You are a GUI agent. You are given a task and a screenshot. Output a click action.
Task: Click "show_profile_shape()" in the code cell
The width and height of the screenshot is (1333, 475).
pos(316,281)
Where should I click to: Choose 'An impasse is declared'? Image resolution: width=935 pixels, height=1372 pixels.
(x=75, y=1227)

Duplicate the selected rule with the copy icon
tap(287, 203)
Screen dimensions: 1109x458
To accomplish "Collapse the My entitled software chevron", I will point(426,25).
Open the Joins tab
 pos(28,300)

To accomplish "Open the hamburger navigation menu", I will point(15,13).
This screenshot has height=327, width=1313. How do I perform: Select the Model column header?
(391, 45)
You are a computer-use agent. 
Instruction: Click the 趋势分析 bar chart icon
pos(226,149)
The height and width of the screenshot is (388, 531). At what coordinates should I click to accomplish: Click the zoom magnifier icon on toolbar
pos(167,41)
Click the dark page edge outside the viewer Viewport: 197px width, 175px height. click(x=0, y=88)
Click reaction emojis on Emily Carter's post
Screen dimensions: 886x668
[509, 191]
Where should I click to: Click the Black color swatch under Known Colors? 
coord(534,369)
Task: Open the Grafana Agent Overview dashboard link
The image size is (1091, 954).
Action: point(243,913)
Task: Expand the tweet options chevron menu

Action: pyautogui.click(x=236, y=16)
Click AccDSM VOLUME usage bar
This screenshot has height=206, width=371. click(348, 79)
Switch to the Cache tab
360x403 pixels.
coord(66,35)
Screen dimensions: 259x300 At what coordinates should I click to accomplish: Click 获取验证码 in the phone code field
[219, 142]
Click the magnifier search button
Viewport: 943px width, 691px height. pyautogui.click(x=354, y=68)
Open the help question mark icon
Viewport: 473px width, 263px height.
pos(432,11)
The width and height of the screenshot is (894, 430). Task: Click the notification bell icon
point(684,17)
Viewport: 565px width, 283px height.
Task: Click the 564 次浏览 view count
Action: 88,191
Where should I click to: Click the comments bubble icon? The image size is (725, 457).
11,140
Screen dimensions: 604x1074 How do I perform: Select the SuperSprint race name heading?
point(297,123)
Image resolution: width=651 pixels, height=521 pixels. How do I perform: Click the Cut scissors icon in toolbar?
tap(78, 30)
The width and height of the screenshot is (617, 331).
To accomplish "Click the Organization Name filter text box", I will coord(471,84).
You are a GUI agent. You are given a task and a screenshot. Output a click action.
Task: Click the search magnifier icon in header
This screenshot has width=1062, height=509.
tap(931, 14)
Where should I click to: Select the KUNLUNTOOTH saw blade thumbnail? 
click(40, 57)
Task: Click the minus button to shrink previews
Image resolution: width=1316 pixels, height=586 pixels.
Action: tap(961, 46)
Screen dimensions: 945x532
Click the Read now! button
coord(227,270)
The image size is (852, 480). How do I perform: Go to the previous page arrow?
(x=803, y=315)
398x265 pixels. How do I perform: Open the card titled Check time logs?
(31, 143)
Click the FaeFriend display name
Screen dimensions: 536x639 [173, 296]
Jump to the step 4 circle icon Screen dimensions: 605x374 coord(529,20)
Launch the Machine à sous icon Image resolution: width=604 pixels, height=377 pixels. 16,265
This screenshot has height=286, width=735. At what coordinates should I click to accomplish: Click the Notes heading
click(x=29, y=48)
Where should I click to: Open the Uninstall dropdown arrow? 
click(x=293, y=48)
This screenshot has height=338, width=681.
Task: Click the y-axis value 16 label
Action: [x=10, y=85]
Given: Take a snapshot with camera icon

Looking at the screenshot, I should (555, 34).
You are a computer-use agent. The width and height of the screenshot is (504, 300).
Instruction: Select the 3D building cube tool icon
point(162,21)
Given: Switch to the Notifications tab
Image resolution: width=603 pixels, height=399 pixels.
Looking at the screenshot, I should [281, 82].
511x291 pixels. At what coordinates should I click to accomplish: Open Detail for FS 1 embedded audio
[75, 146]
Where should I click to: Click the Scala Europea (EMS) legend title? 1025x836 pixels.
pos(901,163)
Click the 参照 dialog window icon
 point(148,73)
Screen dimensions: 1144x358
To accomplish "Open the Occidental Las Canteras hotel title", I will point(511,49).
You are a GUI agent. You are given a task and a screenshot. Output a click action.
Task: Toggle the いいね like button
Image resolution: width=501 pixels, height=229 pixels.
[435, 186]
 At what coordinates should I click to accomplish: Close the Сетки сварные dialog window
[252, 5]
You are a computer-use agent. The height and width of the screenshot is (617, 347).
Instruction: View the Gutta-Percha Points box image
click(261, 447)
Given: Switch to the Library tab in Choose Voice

◆ Task details
If a line in the records holds the string "computer", copy it.

◆ Your solution
You are a computer-use agent. 
You are a computer-use agent. The width and height of the screenshot is (504, 300).
You are a computer-use agent. The height and width of the screenshot is (617, 347).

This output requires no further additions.